Словно вдруг сам себя среди всех нашел. Но не выступил вперед, остался среди бойцов стоять: так он прочней себя чувствовал.
– Командиры орудий, трактористы – ко мне! – приказал Третьяков, тем отделяя их от батареи.
Один за другим подошли и стали перед ним шесть человек. Трактористов сразу отличить можно: эти все закопченные.
– Значит, так, людей всех – от орудий. Командиры орудий, пойдете впереди. Каждый – впереди своего орудия. Трактористам: орудия поведете на первой скорости. Пройдет одно, тогда другое вести. Ясно?
Молчание. Один из двух командиров орудий был Паравян, который «случ-чего с тобой будет».
– Ясно я говорю?
Не сразу недружно ответили: «Ясно…» А позади стояла и молчала батарея. Они были вместе, а он, поставленный над ними, никому и ничем не известный, был один. И не столько даже мосту они не доверяли – выдержит, не выдержит, – как ему они не верили.
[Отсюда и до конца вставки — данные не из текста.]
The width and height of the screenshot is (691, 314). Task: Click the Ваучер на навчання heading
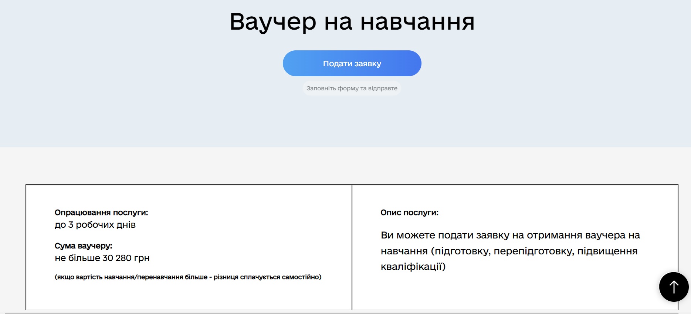352,21
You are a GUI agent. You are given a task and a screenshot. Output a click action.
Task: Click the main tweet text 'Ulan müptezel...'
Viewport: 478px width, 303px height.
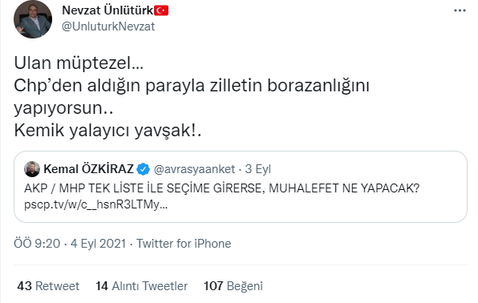(x=79, y=63)
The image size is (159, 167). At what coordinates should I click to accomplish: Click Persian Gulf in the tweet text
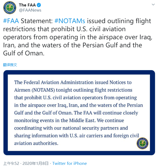coord(100,45)
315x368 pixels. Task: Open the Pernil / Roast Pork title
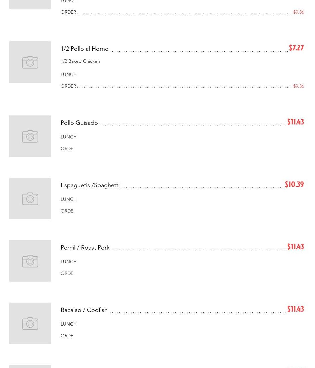[x=85, y=248]
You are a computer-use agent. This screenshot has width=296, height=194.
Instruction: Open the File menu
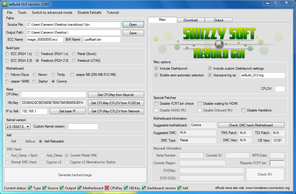pos(10,13)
И другая батарея ждала, уступала им дорогу идти первыми.
– Твой трактор? – Третьяков пальцем указал на тракториста, который поначалу больше всех оглядывался. И на трактор указал.
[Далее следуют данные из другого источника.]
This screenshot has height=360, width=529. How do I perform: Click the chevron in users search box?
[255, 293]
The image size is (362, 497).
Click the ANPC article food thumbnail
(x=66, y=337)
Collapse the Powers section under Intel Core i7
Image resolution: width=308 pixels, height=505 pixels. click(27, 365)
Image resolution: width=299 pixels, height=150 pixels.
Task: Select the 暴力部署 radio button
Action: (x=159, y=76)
– Этот? – тракторист тянул время. На тракторе до малинового свечения раскалилась у основания выхлопная труба, капли дождя испарялись на лету. – Мой.
– Фамилия?
– А что фамилие, товарищ лейтенант? Семакин мое фамилие.
– Ты, Семакин, поведешь первое орудие.
– Я, товарищ лейтенант, поведу! – звонко заговорил Семакин и рукой махнул отчаянно: мол, ему себя не жаль. – Я поведу. Я приказания всегда выполняю! – При этом он отрицательно тряс головой. – Только трактор чем будем вытаскивать? Ему под мостом лежать. И орудие тож самое…
Он говорил, подпираемый сочувственным молчанием батарейцев. Все они вместе и по отдельности каждый отвечали и за страну, и за войну, и за все, что есть на свете и после них будет. Но за то, чтобы привести батарею к сроку, отвечал он один. А раз было кому, они не отвечали.
– Я под мостом буду стоять, если ты испугался, боишься вести. Надо мной поведешь орудие! – И, скомандовав: – Трактористам – по местам, всем бойцам – от орудий! – повел батарею к мосту.
Когда гусеницы трактора легли на первые бревна и они, зашевелясь, дрогнув, вдавились, Третьяков сбежал вниз. При командире батареи они не стали бы жаться, друг на друга оглядываться, а на него можно и свой груз переложить.
– Давай! – махнул рукой, крикнул он снизу, хоть там, рядом с трактором, слышать его не могли. И, как в свою судьбу, вошел под мост.
Все прогибалось над головой, над поднятым вверх лицом, с бревна на бревно передавая катившуюся тяжесть. Показалось, опоры оседают. И тут пушка въехала на мост. Застонал, зашатался мост. «Рухнет!» – даже дыхание перехватило. Бревна терлись друг о друга, сверху сыпалась труха. Мигая запорошенными глазами, не видя ничего, он протирал их шершавыми пальцами, пытался разглядеть ослепленно, что над ним, но все мерцало. И сквозь выхлопы мотора слышен был треск дерева.